Purity Ring
With Braids
The Bomb Factory, Dallas
Friday, May 22, 2015
It’s easy to forget the members of Purity Ring are human (at least, as far as we know). Between valkyrie-winged Megan James’ fey vocals and Corin Roddick’s construction of a cybernetic horde at her back, the guise of reality becomes rapidly suspended.
But four songs into their set at The Bomb Factory on Friday night, in a borderline assaultive wake-up call, James pulled back this distant visage with a shriek directed at the audience. “Dallas!” she (lofti)cried, staring wide-eyed at the crowd of more than 4,000. “This might just be the biggest show we’ve ever played.” By flipping that switch and acknowledging that she is, in fact, a musician performing for an audience, it became clear that every single spectator had been entranced. And the stupor would be difficult not to succumb to, because Purity Ring defend their title as “future-pop” forerunners with ruthless precision.
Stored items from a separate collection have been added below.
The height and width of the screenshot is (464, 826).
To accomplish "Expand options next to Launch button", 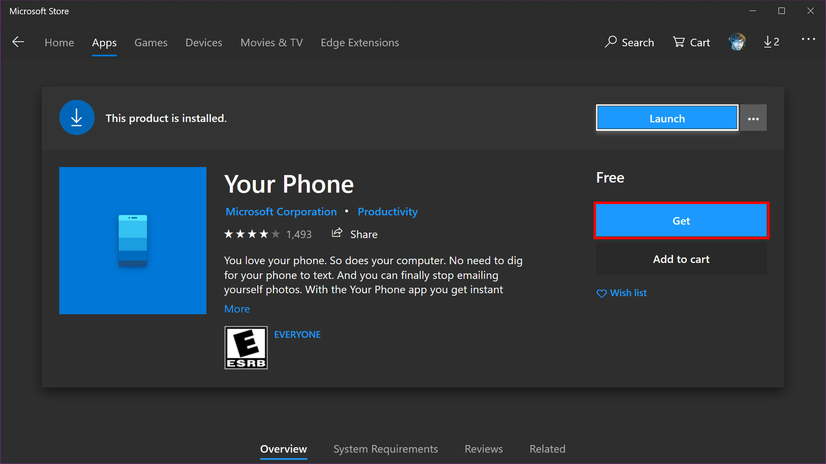I will click(753, 118).
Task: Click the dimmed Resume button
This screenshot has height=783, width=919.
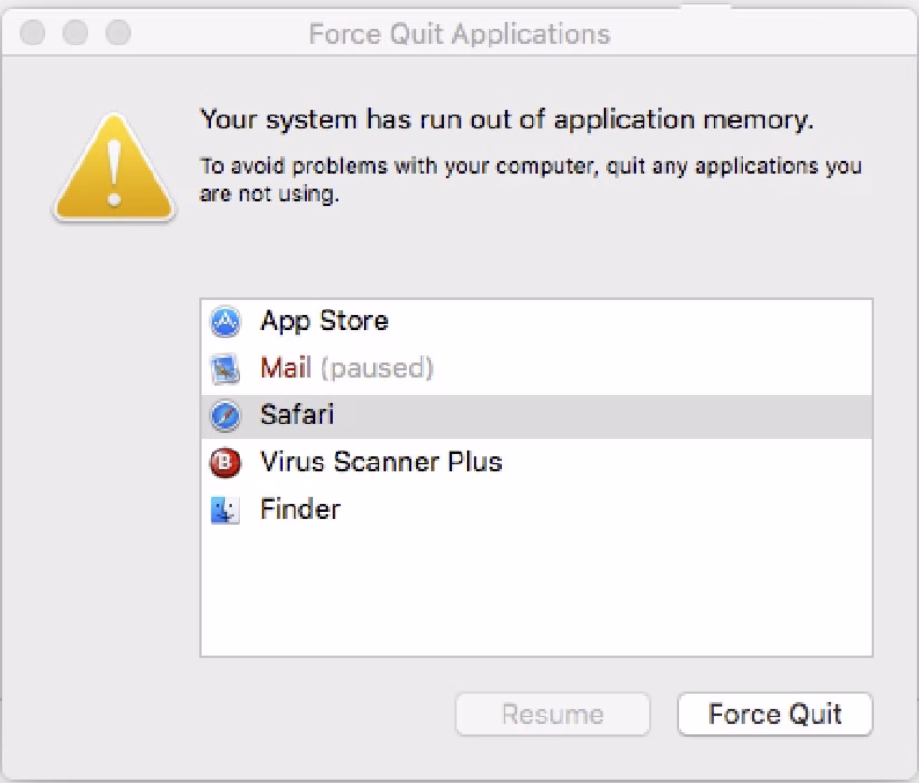Action: coord(552,714)
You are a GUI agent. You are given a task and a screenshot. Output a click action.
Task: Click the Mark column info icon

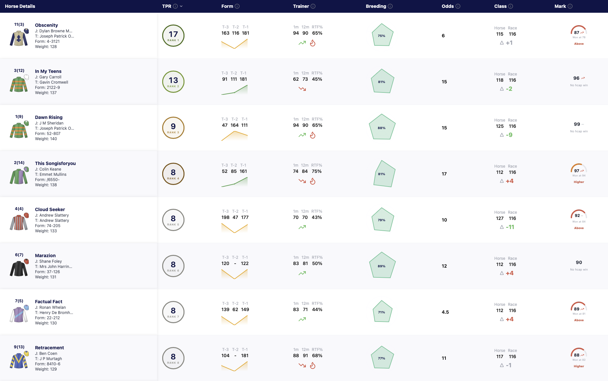tap(570, 6)
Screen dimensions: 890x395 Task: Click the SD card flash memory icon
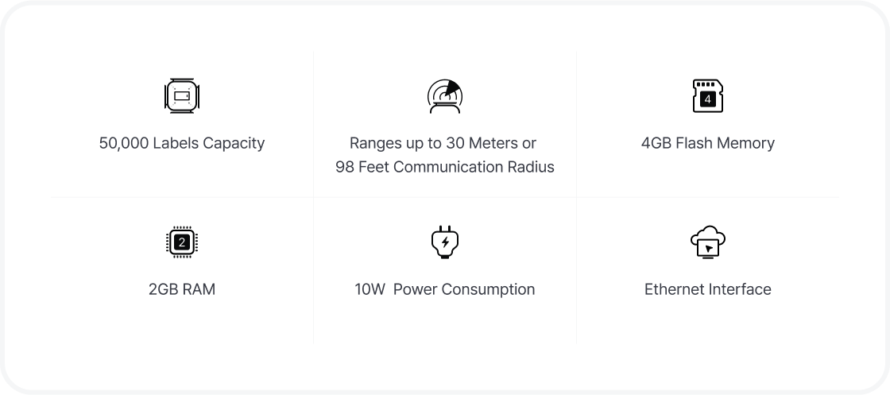click(x=708, y=96)
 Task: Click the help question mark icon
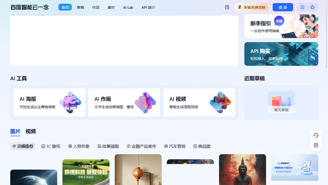227,7
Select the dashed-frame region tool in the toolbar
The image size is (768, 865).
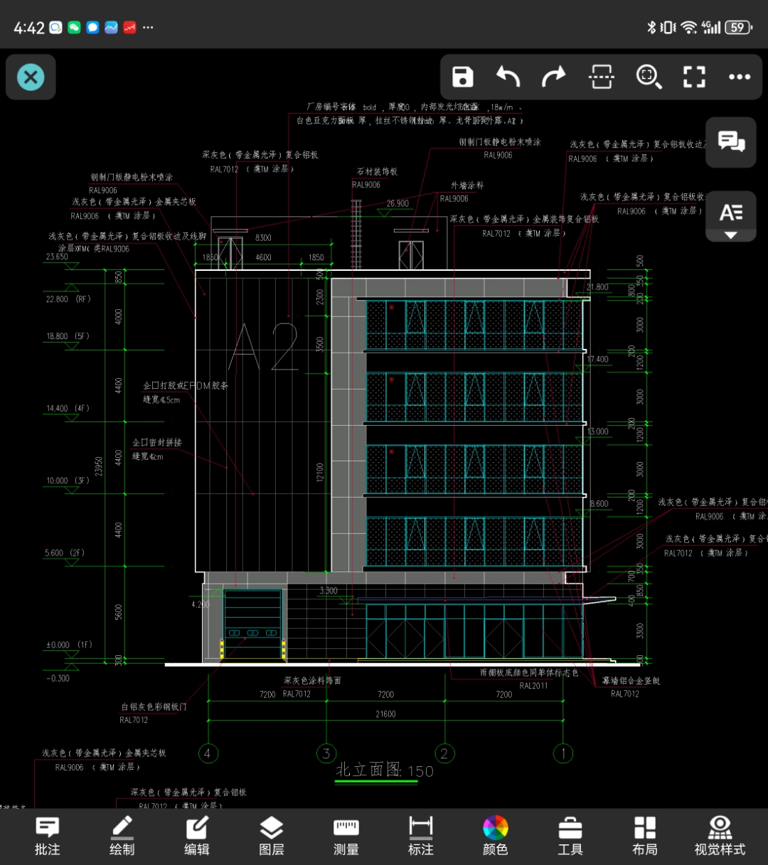[x=602, y=77]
The Alberta-based electronic duo possesses an uncanny ability to make technology feel utterly alive. James’ vocals might be the only texture that could be labeled “organic,” but every other element of the spectacle engaged the audience and never felt pre-recorded. Granted, there were unavoidably programmed segments of songs, but it was clear that Roddick wasn’t going to settle for being armed with a MacBook for his performance.
Instead, his setup involved a semi-circle space station surrounded by eight cleaved gemstones that he clanged with drumsticks, releasing crystalline tones and bursts of fluorescence onto the stage. James, on the other hand, operated a mystical device that emitted skyward light-beams in a 180-degree arc. During “Sea Castle,” she used reflective gloves to refract rays into the audience, synchronizing her movements with the piano hits of the song. Watching her manipulate these fragments of luminescence, it started to make sense what James meant when she sang about wanting to “guard [her] precious powers in their cage.”
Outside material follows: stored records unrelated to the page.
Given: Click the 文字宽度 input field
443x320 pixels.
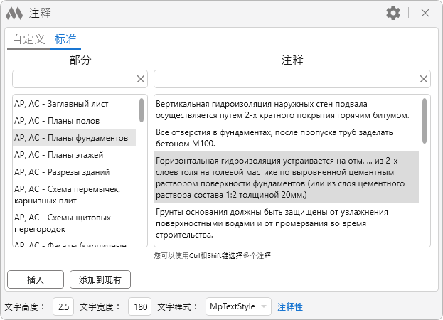Looking at the screenshot, I should pyautogui.click(x=140, y=306).
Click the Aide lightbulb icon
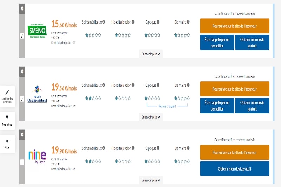Image resolution: width=281 pixels, height=187 pixels. (x=7, y=141)
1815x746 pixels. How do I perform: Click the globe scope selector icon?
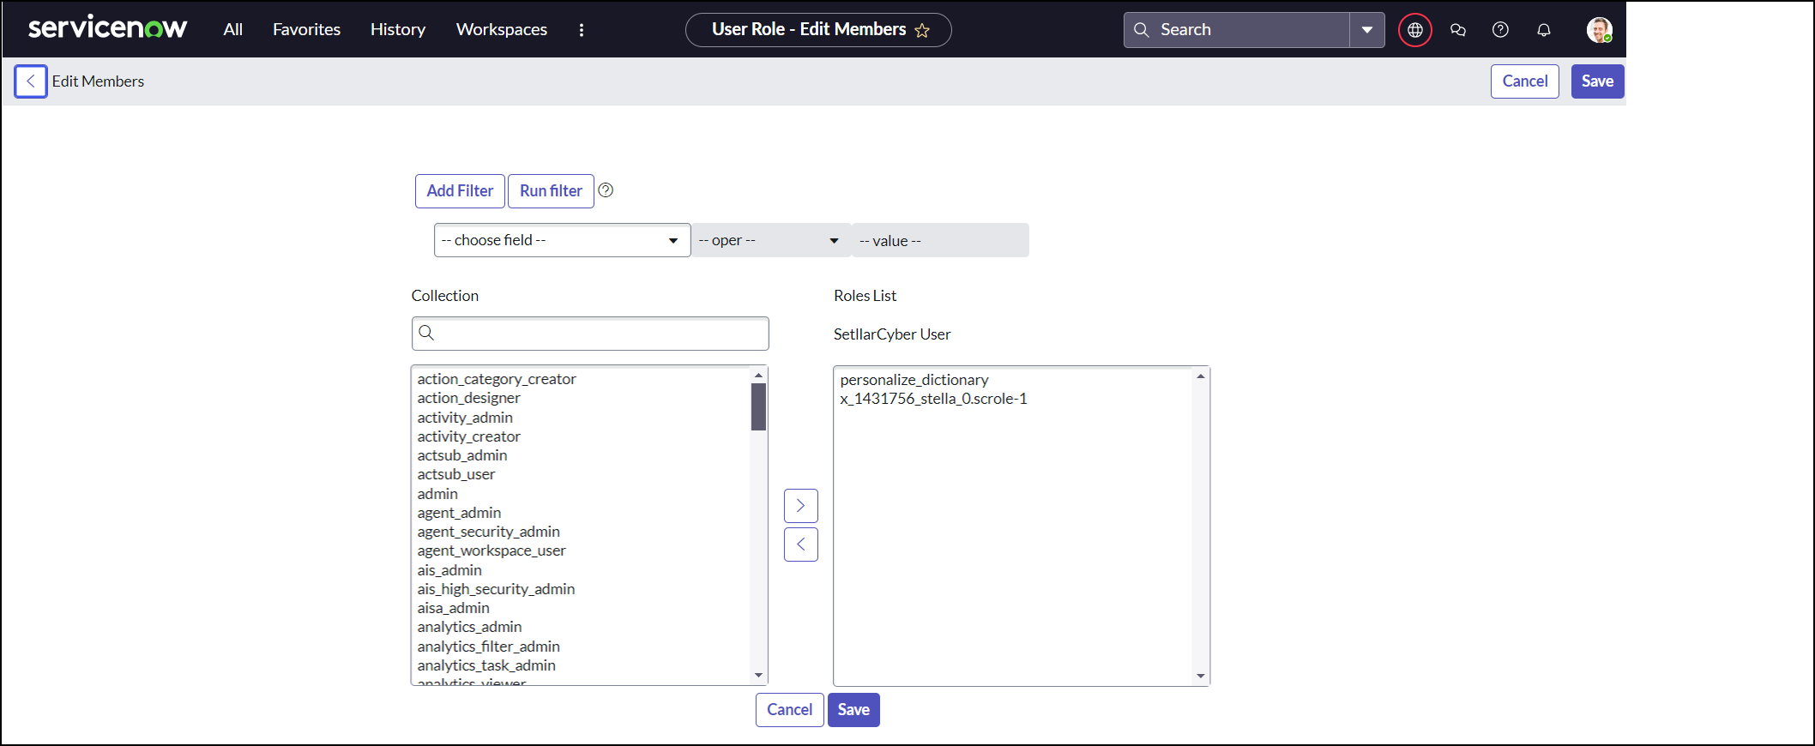pyautogui.click(x=1414, y=30)
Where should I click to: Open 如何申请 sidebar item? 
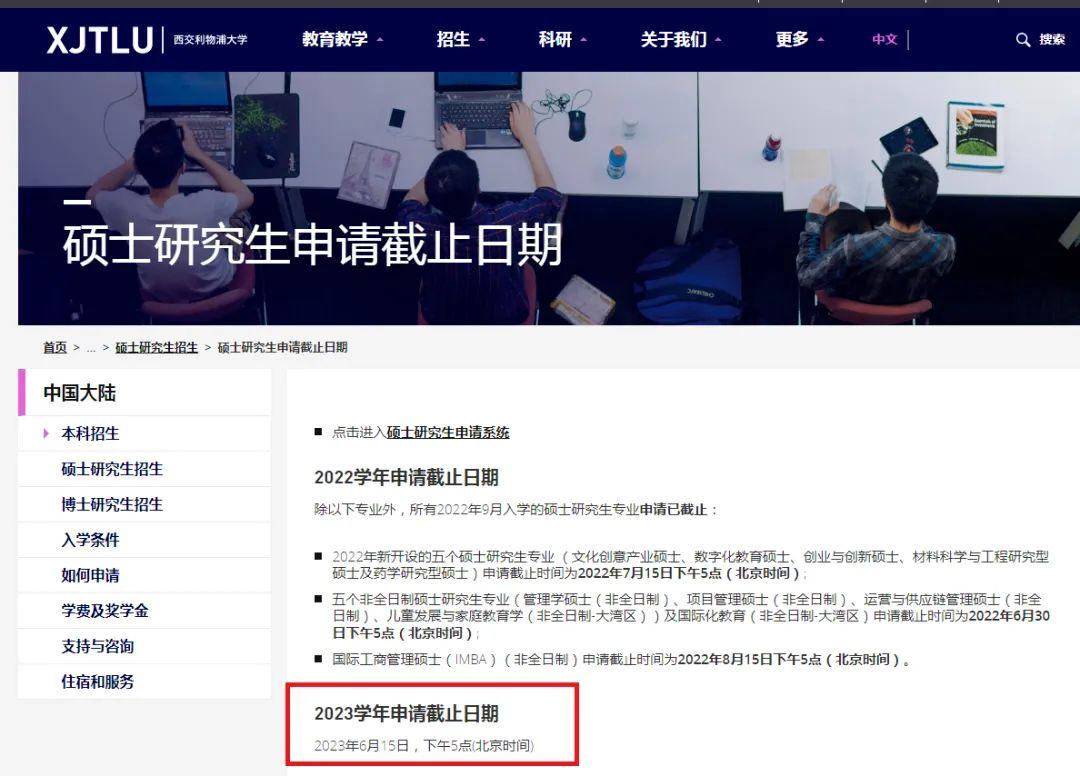tap(90, 576)
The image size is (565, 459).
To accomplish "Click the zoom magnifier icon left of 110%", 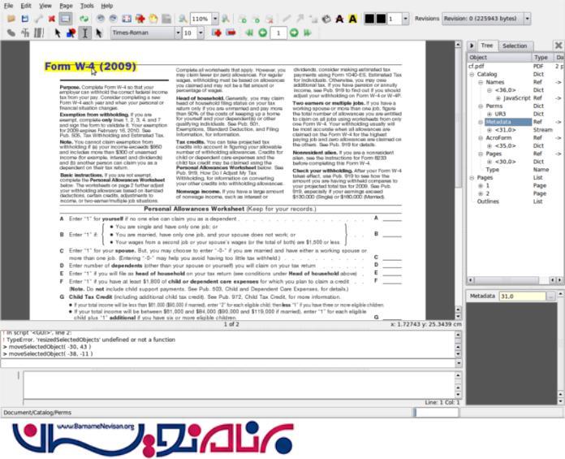I will pyautogui.click(x=183, y=18).
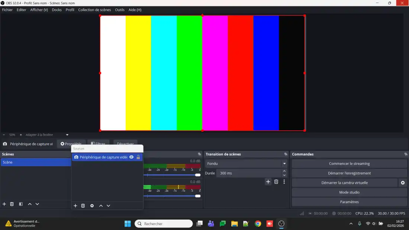Image resolution: width=409 pixels, height=230 pixels.
Task: Open source properties gear in Sources panel
Action: pyautogui.click(x=92, y=206)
When she wasn’t warping the fabric of reality itself, James’ vocal performance was a stunning testament to her abilities. Matching up to Roddick’s goliath production could easily turn James into a meek David, but her gossamer delivery style never came at the expense of forgetting she was on stage. When she withdrew for instrumental sections, the void she left was a vacuum, and you could feel her stage presence as she commanded battalions of her own modulated voice.
And that’s saying something, because even the stage itself had a significant presence. During several verses, James wandered listlessly through strobe curtains that decorated it, capturing some post-apocalyptic ennui that we have yet to endure. Above Roddick’s command center there was a silver medallion hanging ominously with a ladder underneath, with no notion as to its purpose.
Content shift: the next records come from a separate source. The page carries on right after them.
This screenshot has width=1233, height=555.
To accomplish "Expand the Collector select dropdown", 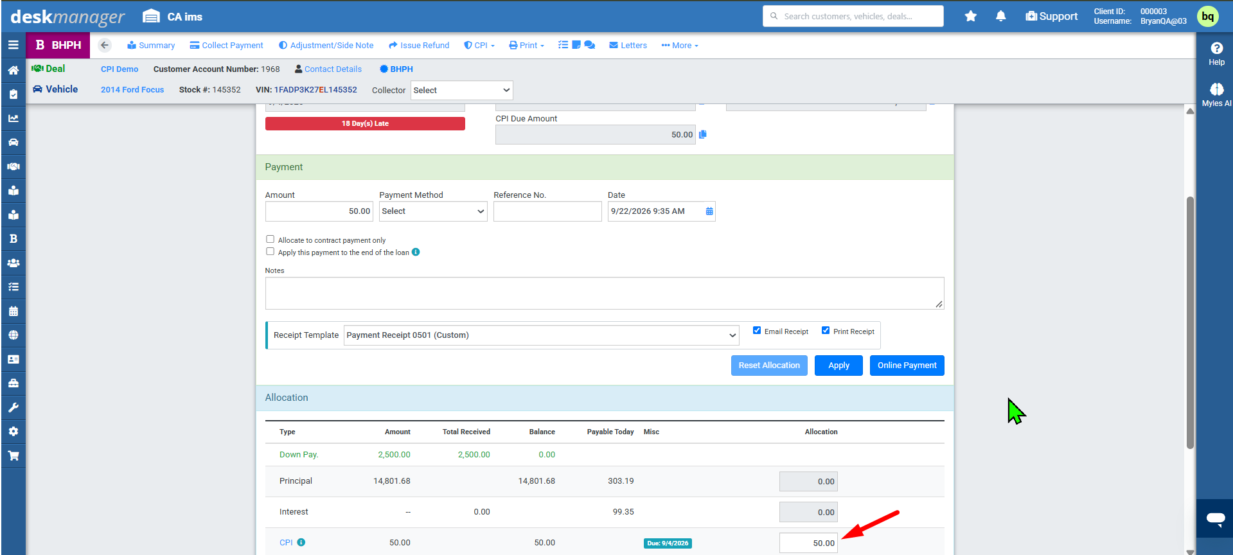I will pyautogui.click(x=462, y=90).
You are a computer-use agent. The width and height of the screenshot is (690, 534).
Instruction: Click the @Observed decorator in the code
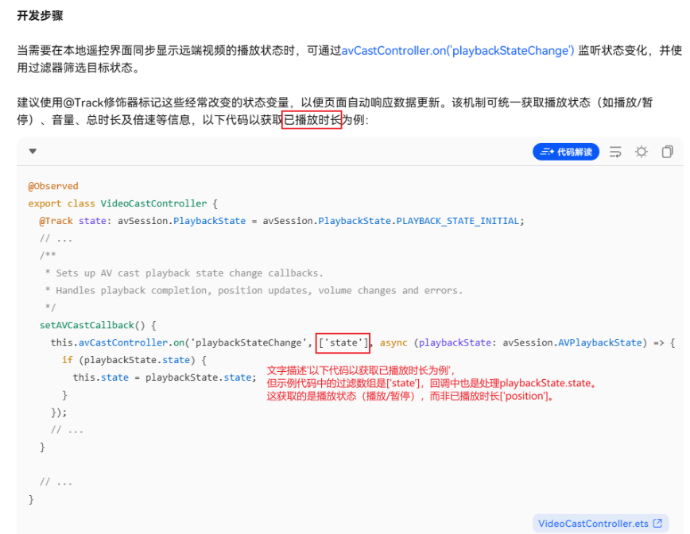point(53,186)
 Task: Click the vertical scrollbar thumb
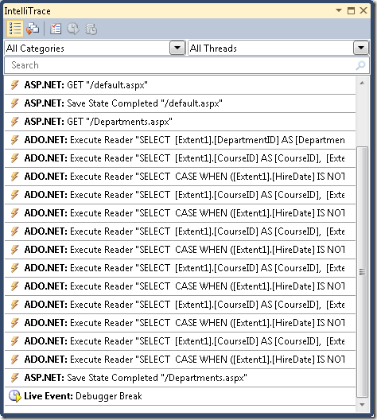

But then dust hymn happened. In the story arc for Purity Ring’s performance, this was when the duo stormed the bastille, with the stakes breaking threshold. At this climax’s climax, James scaled the ladder and struck the medallion, gong-like, acting as the drummer leading a charge against a mechanized army of bloodthirsty androids. And if that wasn’t tense enough, she ended the song by brandishing one of the dangling strings of lights and flailing it like a lightning whip, taunting these imaginary foes to dare defy her. My advice: Don’t try it.
Purity Ring’s performance that was so meticulously conceptualized that it was nearly surgical. Excessive planning might sound like a critique when it comes to live music, but what resulted was the most cohesive concert experience I’ve ever witnessed. In fact, witness doesn’t even capture what occurred: I was fully enveloped in James and Roddick’s futuristic world.
Thankfully, we can breathe easy knowing that according to Purity Ring, crowd surfing still exists in the years to come. “begin again” closed out the set, and for its last chorus the intrepid James managed to catapult herself on top of the densely-packed audience as she sang with a near-perfection that reinforced the sense of disbelief that governed the performance. But then again, this night never promised to fall within the realm of the "believable." Who would want a future like that?